The EVM-related cases this year include the names of several sitting corporators, including Samajwadi Party leader and two-time corporator Rais Shaikh, Sena corporator, former mayor Shraddha Jadhav, Sena corporator Anant Bhiku Nar, NCP corporator Manisha Rahate and Congress corporator Vithal Lokare.

Earlier this month, the AAP raised serious allegations with the state election commission that EVM machines could be tampered with and even conducted a live demonstration on how the voting machines could be manipulated. After being repeatedly urged by Opposition parties to adopt the old paper ballot system instead, the SEC, on May 20, declared an open challenge to all national and state political parties from June 3 onwards to prove the EVM machines could be hacked.

Among other serious civic polls-related charges, allegations of candidates’ involvement in unauthorised constructions too has seen a rise from one case in 2012 to 20 this year. “If a candidate has been served a notice for unauthorised construction and if the candidate has not revealed it in his or her affidavit, then he or she could be disqualified as a corporator if proven in court,” said an official in the legal department.
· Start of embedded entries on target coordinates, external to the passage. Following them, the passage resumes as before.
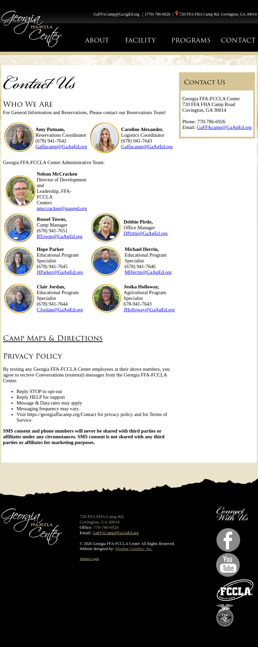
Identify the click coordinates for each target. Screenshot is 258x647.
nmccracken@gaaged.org (62, 208)
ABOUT (97, 40)
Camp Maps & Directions (53, 338)
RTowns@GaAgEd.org (59, 236)
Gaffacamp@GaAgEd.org (61, 146)
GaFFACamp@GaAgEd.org (116, 14)
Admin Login (89, 559)
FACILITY (140, 40)
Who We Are (28, 104)
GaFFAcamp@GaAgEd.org (224, 127)
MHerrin (133, 272)
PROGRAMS (191, 40)
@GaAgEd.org (157, 272)
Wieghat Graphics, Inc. (134, 548)
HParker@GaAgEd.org (60, 272)
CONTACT (238, 40)
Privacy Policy (32, 356)
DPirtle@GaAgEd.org (145, 233)
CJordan (45, 309)
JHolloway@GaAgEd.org (149, 309)
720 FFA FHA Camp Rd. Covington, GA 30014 (218, 14)
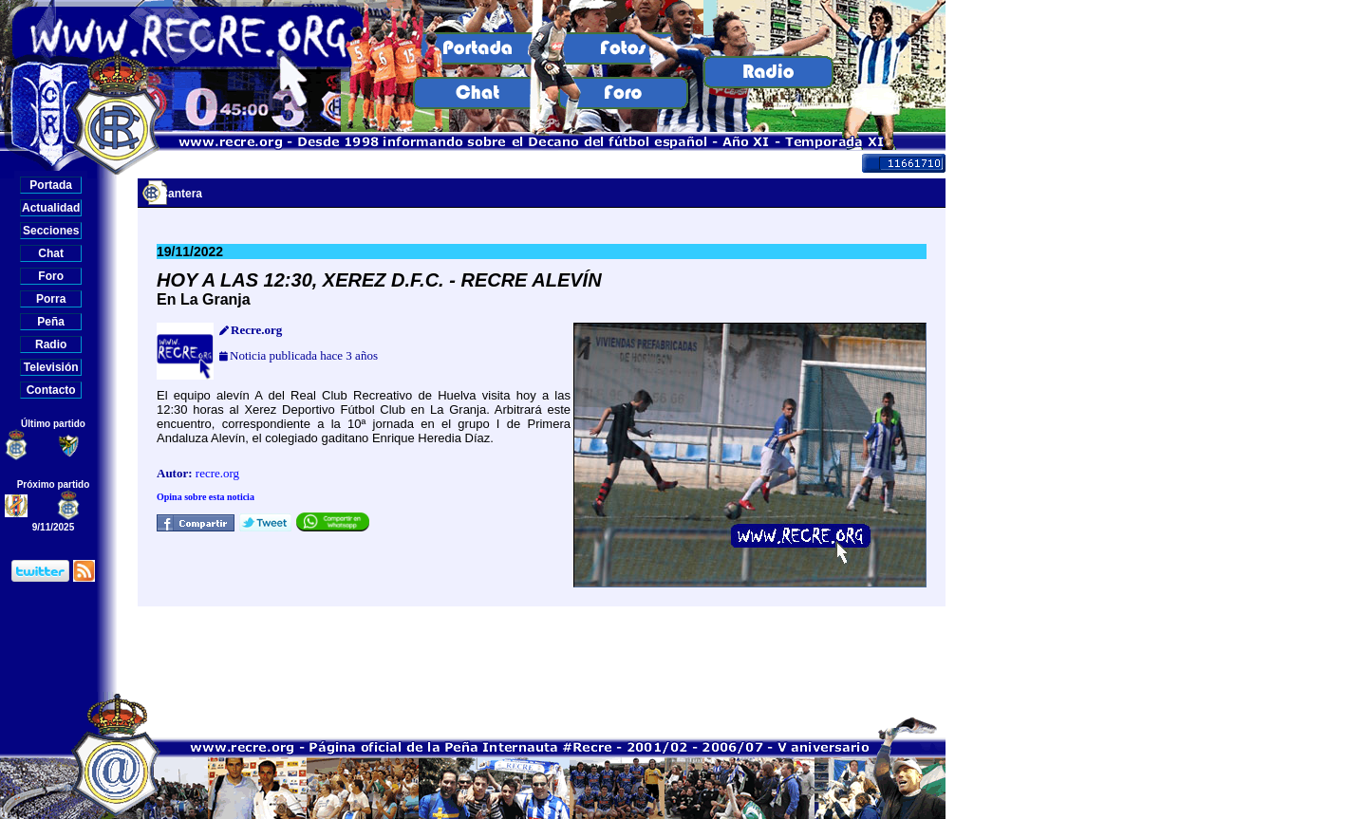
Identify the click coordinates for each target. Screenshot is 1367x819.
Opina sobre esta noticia (205, 497)
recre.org (217, 473)
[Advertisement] (542, 649)
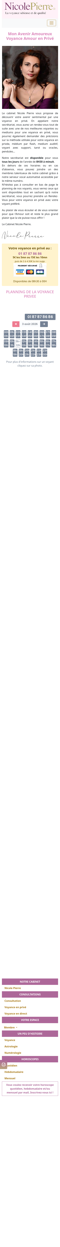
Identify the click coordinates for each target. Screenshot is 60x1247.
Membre (9, 1027)
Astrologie (11, 1046)
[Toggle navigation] (51, 23)
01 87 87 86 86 (30, 253)
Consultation (12, 1001)
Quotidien (10, 1065)
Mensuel (9, 1078)
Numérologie (12, 1053)
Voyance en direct (15, 1013)
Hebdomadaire (13, 1072)
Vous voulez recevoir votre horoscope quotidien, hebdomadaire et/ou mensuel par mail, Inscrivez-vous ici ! (30, 1088)
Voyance (9, 1040)
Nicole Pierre (12, 988)
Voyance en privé (15, 1007)
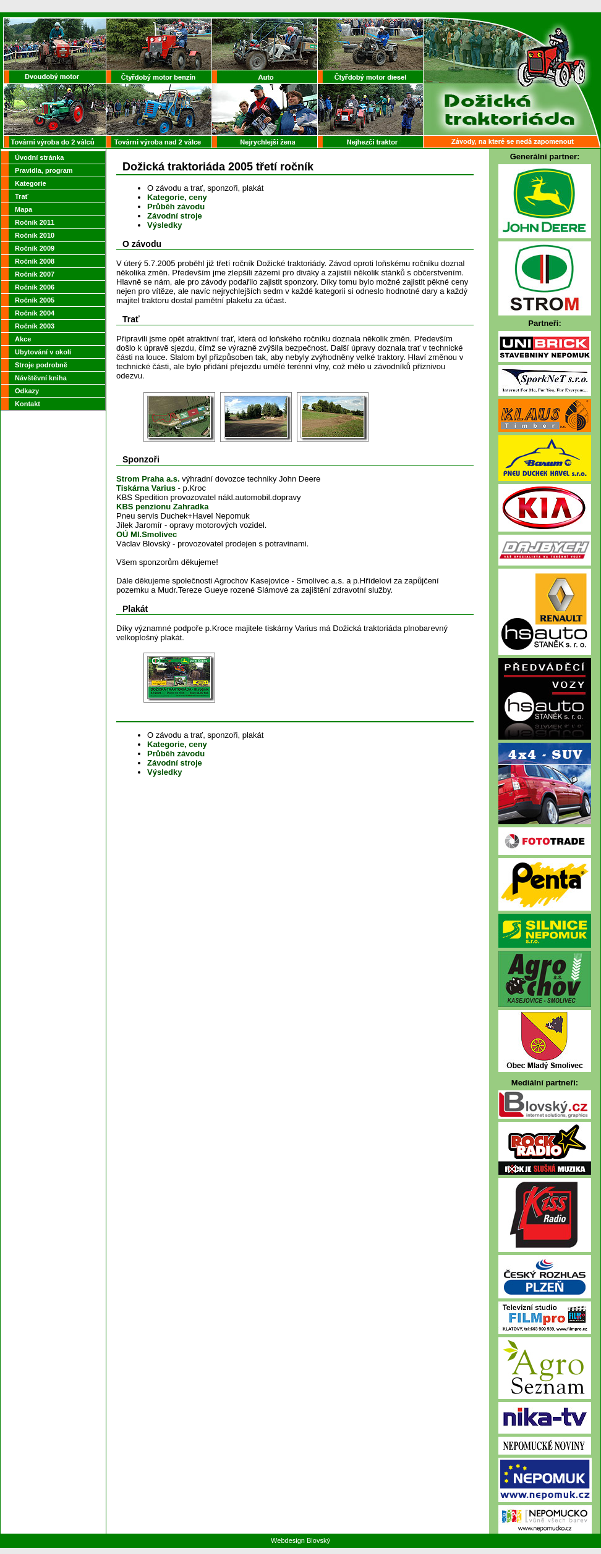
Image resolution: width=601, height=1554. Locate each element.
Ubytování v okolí (43, 352)
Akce (23, 339)
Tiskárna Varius (146, 488)
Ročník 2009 (34, 248)
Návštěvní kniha (41, 378)
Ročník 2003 (34, 326)
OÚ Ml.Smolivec (146, 534)
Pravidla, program (44, 170)
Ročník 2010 (34, 235)
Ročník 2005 (34, 300)
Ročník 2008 (34, 261)
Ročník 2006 (34, 287)
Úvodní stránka (39, 157)
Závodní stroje (174, 215)
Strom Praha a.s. (148, 478)
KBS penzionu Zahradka (162, 506)
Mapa (23, 209)
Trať (21, 196)
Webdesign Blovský (300, 1540)
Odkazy (27, 391)
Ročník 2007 (34, 274)
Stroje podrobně (41, 365)
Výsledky (164, 225)
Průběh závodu (176, 206)
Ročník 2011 (34, 222)
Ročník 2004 (34, 313)
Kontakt (27, 403)
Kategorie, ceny (177, 197)
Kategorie (30, 183)
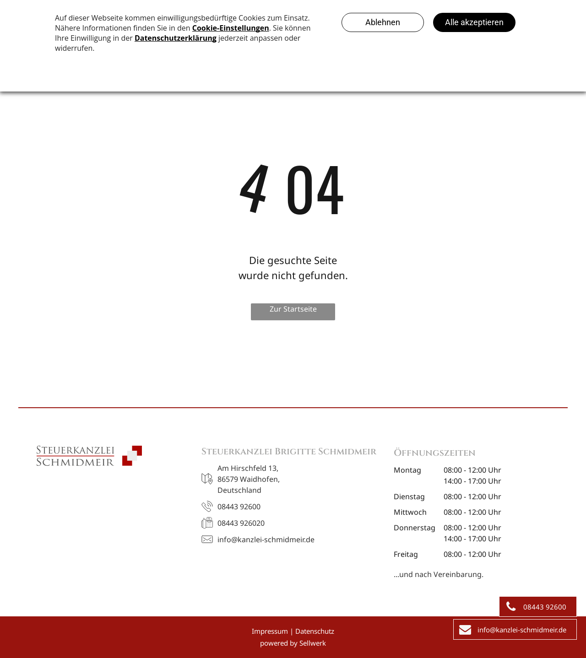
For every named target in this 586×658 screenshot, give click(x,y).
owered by (281, 642)
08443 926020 (241, 523)
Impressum (270, 631)
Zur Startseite (293, 309)
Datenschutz (314, 631)
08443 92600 (238, 507)
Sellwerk (312, 642)
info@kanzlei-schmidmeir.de (266, 539)
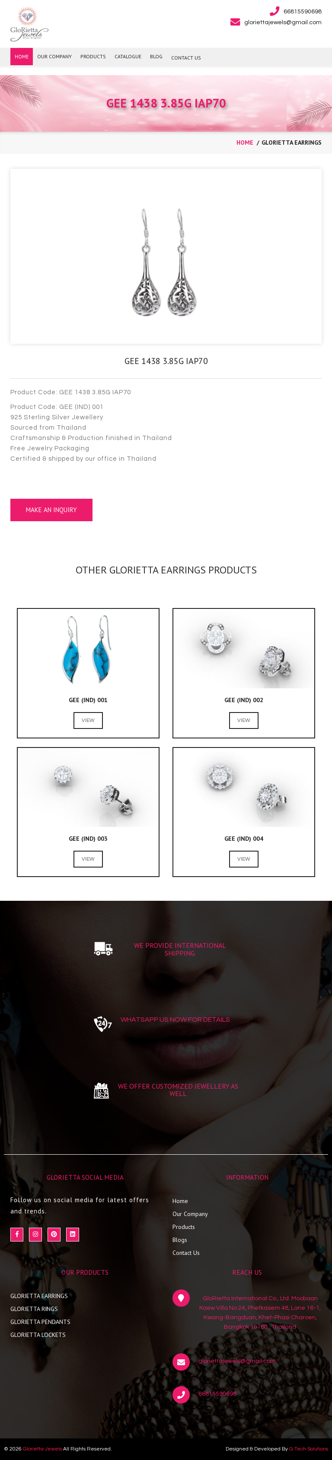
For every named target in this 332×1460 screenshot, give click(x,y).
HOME (22, 56)
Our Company (190, 1214)
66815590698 (217, 1394)
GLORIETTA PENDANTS (40, 1322)
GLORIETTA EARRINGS (39, 1296)
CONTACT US (186, 57)
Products (183, 1227)
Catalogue (128, 56)
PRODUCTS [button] (93, 56)
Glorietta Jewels (42, 1449)
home (244, 142)
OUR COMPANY (54, 56)
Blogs (179, 1240)
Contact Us (186, 1253)
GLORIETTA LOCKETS (38, 1335)
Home (180, 1201)
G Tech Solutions (308, 1449)
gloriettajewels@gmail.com (237, 1361)
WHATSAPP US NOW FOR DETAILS (175, 1019)
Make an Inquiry (51, 510)
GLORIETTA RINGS (34, 1309)
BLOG (156, 56)
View (88, 720)
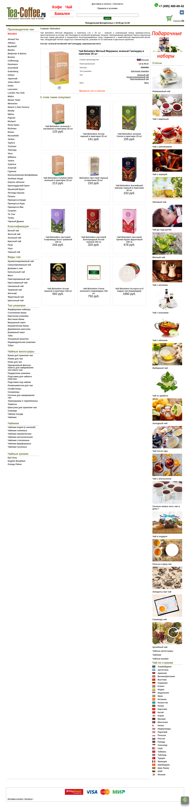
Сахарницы (14, 392)
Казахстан (163, 702)
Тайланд (162, 755)
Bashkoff (12, 46)
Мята (146, 83)
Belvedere (55, 28)
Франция (162, 761)
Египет (161, 686)
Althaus (11, 43)
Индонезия (163, 693)
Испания (162, 699)
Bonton (11, 57)
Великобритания (166, 676)
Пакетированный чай (19, 279)
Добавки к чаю (15, 268)
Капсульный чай (16, 272)
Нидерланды (164, 729)
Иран (160, 696)
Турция (161, 758)
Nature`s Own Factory (18, 107)
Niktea (11, 114)
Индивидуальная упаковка (21, 342)
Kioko (11, 85)
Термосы (12, 404)
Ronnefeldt (13, 135)
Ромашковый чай (161, 91)
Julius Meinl (14, 82)
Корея (161, 715)
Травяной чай (15, 290)
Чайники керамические (19, 434)
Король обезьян (16, 182)
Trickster (12, 146)
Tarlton (11, 139)
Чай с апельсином (161, 479)
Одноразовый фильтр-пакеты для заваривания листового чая (20, 367)
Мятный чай (158, 257)
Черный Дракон (16, 221)
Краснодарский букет (19, 185)
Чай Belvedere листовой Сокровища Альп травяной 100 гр (58, 239)
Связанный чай (16, 286)
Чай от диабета (160, 396)
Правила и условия (108, 8)
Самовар (12, 411)
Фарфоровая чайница (19, 309)
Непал (161, 725)
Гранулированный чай (19, 265)
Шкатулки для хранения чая (22, 407)
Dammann (13, 64)
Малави (162, 719)
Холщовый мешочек (18, 339)
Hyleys (11, 75)
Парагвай (162, 732)
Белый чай (13, 230)
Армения (162, 673)
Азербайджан (165, 666)
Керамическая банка (18, 326)
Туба (10, 335)
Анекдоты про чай (161, 592)
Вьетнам (162, 679)
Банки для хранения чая (20, 355)
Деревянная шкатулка (19, 329)
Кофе (57, 7)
Another serious offence involves improper rejection of a candidate’s nomination form. Such cases are filed against the returning officer concerned. “It is easier to prove a charge of improper acceptance since we can justify the reason. However, a case of improper rejection is hard to win and there can be serious repercussions if the judge rules in the petitioner’s favour,” the official said.

Of the 156 cases filed with the small causes court, the BMC has only received the documents for 128 so far. Based on the analysis of data prepared by the legal department, the number of cases citing the use of corrupt practices, however, has reduced from 55 in 2012 to 33 this year.